Published February 15, 2004

Despite uncertainty about the national economy, the director of Hernando County's Tourist Development Department is optimistic that the local tourism and travel business is looking up.

"We've been watching the hotels near the interstate as business travel slows down," said department director Sue Rupe, whose budget is largely financed by a tax on motel rooms and other short-term accommodations. "But we expect them to come back after this trend lets up."

The county's tourist development tax brought in $259,000 in 2001, $269,000 in 2002 and $284,000 last year.

When putting together her budget, Rupe says, she often pairs up with local businesses and attractions to help stretch marketing dollars.

"We've found that a lot of times, because we're small, advertising in big-budget publications is out of our reach," she said. "But we can afford to hit the trade shows, where we can get a booth for $500 or so."

At gatherings such as bridal shows and fishing tournaments, Rupe says, she can use one of her most valuable marketing methods: talking to people.

"Having that kind of exposure to people from different areas gives us a good idea of what things they're looking for and where Hernando County matches up with their interests," she said.

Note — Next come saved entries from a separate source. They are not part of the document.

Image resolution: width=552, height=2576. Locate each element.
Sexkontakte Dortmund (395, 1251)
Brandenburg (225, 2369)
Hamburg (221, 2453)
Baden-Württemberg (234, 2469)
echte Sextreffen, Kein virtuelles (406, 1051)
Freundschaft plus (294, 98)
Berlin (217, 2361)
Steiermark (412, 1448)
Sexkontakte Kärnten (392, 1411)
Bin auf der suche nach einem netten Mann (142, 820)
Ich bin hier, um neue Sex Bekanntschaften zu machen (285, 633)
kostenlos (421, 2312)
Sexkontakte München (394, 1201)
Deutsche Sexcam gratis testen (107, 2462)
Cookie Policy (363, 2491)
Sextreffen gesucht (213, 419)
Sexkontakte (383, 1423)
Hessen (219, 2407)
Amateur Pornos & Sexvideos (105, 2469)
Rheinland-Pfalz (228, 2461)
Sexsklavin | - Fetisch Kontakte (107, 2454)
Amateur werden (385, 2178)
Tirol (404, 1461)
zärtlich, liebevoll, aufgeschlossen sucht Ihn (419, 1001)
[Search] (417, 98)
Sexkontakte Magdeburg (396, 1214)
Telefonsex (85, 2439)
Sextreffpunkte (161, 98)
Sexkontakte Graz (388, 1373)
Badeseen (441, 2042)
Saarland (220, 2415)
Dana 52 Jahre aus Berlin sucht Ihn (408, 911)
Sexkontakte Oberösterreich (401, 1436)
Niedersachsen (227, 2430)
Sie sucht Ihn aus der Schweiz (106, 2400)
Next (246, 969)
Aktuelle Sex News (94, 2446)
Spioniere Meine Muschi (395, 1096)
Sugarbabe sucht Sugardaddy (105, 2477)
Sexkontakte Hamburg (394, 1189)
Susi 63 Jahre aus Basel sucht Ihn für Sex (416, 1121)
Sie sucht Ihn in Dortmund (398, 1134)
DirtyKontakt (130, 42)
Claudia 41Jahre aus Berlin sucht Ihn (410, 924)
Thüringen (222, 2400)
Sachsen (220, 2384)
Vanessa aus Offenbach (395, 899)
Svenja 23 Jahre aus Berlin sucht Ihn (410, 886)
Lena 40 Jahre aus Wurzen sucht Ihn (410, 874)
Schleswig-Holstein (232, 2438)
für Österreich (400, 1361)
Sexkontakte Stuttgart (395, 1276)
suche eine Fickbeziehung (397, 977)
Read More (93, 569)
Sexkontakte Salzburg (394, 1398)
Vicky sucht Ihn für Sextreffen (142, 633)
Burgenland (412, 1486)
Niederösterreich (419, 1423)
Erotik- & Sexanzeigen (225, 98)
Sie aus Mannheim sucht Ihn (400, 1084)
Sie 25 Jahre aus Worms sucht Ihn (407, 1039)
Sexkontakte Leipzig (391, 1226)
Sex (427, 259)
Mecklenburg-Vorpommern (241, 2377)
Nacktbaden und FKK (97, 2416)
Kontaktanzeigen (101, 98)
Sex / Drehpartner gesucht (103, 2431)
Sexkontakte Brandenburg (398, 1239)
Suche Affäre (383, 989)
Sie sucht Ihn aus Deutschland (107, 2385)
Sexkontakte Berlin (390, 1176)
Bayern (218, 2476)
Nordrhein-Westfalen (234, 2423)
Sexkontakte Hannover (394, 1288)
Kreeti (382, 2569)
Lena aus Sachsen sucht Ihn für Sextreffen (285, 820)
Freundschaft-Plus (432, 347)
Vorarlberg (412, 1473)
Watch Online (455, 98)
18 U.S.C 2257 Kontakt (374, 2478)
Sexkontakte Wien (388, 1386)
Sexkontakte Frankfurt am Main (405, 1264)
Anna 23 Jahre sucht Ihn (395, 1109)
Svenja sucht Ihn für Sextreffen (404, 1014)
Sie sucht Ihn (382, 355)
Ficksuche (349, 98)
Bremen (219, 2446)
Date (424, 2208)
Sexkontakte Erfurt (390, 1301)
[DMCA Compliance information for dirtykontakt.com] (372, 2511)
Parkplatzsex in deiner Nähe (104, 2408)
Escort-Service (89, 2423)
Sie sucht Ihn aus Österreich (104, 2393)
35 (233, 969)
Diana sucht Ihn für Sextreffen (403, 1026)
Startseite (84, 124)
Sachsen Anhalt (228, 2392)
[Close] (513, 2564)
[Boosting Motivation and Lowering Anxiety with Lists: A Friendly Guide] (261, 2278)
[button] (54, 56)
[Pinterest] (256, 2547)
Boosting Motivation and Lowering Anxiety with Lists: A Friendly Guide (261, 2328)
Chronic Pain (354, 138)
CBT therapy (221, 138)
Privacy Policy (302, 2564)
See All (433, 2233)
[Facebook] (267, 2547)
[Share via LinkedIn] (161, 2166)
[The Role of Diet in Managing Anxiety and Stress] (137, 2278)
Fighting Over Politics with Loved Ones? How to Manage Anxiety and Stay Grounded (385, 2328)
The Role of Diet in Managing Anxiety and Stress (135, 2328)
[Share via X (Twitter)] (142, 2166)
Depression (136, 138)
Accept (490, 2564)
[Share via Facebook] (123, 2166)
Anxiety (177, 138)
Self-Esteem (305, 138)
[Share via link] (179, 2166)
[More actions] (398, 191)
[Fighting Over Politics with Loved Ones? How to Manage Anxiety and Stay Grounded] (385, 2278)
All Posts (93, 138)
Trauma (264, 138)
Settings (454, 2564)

A bridal show at the Tampa Convention Center last year yielded about 800 leads, not only for her office, but also for local business partners. This month, Rupe plans to return to the convention center for another bridal show, as well as head to Alabama for a fishing and boating show.

When her office does pay for advertising in larger publications, such as Southern Living, Rupe still looks for bargains. One gem, she says, has been the department's relationship with Visit Florida, a marketing organization that offers advertising co-op opportunities to its members.

"As a small partner, we can take advantage of advertising in 10 to 12 larger publications for less than $3,000," she said. "You can't go wrong there."

On her own, Rupe plays up Hernando's nature-based tourism and the historic charm of Brooksville in smaller publications. The majority of Hernando County visitors are Florida residents, she said, followed by visitors from New York, Michigan and Illinois. They are drawn primarily by fishing, boating and golf.

Rupe said she continues to look for ways Hernando County can reach out to those interested in the area's bountiful natural beauty.

In December, more than 500 people stopped by the county's visitor center near Interstate 75, about the same number that, on average, call the tourism office each month.

"It's very hard to keep track of how many people are drawn by our advertisements because we're not selling an actual, physical product," Rupe said.

In an attempt to remedy that, Rupe plans to institute a "reverse inquiry" system during the coming year. Her office will contact those who have expressed an interest in Hernando to find out whether they visited and what they thought of the county's offerings.